◆ **Selected excerpt**
Chicago Public Schools staff asked the board to authorize a two‑year renewal with Curriculum Associates for the I‑Ready K–2 diagnostic assessment suite at a not‑to‑exceed $2,250,000.

Chicago Public Schools staff asked the board to authorize the first renewal with Curriculum Associates for the district’s K–2 I‑Ready reading and mathematics assessment suite, a student‑level licensing arrangement proposed at a not‑to‑exceed $2,250,000 for a two‑year term.

Why it matters: Screening and benchmark assessments inform early‑grade instruction and intervention. CPS staff said roughly 95% of district schools have chosen I‑Ready for K–2 screening in recent years; without contract renewal, the suite would not be available as part of schools’ balanced assessment systems.

What staff said: Peter Leonard, executive director of student assessment and MTSS, told board members the renewal covers adaptive diagnostics, supplemental screeners and growth monitoring tools and includes administration support, professional development and reporting. “The assessment suite includes an adaptive screening and benchmark assessment, which is referred to as the I Ready diagnostic,” Leonard said, and added that the vendor has worked with CPS educators to develop an authentic Spanish adaptive reading assessment that will be available this fall. “We made this our number 1 priority in vendor partnership and worked with Curriculum Associates... to provide feedback on their development of an adaptive Spanish reading assessment, which is built from the ground up, and is an authentic Spanish reading assessment called evaluation that will be available to our schools starting this fall.”

◆ **Material supplied**

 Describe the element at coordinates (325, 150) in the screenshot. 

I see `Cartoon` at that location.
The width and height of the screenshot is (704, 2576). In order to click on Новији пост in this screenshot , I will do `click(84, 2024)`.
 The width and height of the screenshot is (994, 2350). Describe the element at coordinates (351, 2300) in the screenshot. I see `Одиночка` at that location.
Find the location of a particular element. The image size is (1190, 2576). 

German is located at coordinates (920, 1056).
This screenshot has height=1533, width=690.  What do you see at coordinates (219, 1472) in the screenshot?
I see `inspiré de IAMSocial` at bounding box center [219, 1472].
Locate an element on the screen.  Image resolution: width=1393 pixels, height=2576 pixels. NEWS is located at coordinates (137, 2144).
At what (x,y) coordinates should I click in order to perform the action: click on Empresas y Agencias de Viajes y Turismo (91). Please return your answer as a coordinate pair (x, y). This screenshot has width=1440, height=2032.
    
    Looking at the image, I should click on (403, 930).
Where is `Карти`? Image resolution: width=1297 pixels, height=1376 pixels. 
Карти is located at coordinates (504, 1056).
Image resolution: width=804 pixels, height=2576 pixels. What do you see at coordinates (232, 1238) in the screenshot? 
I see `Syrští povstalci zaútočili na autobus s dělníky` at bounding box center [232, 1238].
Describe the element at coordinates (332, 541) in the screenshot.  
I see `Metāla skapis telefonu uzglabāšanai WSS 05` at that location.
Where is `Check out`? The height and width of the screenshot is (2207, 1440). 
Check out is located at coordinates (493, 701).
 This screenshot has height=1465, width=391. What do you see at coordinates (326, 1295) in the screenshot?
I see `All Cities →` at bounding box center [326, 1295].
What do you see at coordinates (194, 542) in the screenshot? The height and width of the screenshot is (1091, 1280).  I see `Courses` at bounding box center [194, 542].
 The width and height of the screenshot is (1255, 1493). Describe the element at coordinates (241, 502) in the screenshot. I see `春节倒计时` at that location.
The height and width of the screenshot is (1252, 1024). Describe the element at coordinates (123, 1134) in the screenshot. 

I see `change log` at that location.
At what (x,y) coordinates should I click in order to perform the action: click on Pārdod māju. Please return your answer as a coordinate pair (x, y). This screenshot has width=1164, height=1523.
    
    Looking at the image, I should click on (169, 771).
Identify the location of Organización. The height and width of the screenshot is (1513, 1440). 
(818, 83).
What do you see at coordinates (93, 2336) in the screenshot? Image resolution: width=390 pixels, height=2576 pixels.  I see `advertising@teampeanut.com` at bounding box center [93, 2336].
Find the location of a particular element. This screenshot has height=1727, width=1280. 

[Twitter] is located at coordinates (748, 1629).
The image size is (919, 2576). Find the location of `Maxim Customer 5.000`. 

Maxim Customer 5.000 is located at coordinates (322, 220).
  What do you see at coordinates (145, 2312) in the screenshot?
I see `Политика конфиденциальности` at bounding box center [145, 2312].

◆ **Required action 1**
In the article on the Chicago Public Schools I-Ready contract renewal, what share of district schools have chosen I-Ready for K–2 screening in recent years?
◆ **Required action 2**
List every tool and service that Peter Leonard says the renewal covers or includes, according to the article on the Chicago Public Schools I-Ready contract renewal.
◆ **Required action 3**
Continue the article on the Chicago Public Schools I-Ready contract renewal, starting after its final sentence.

◆ **Exercise response 1**
Roughly 95% of district schools.

◆ **Exercise response 2**
- Adaptive diagnostics
- Supplemental screeners
- Growth monitoring tools
- Administration support
- Professional development
- Reporting

◆ **Exercise response 3**
MBE/WBE and adoption context: The vendor committed to 37% MBE participation as an aspirational goal for the renewal, and staff said the district’s compliance team is assisting the vendor in certification efforts. Leonard said the renewal request includes a cushion for license costs if additional schools adopt the product during the contract term.

Next steps: Staff asked the board to place the renewal on the May 29 consent agenda so schools can continue using the K–2 assessment suite next year.

Ending: The renewal request is framed as continuity for widely adopted K–2 screening tools, with an explicit equity effort to improve Spanish‑language assessment offerings for dual‑language and transitional bilingual programs.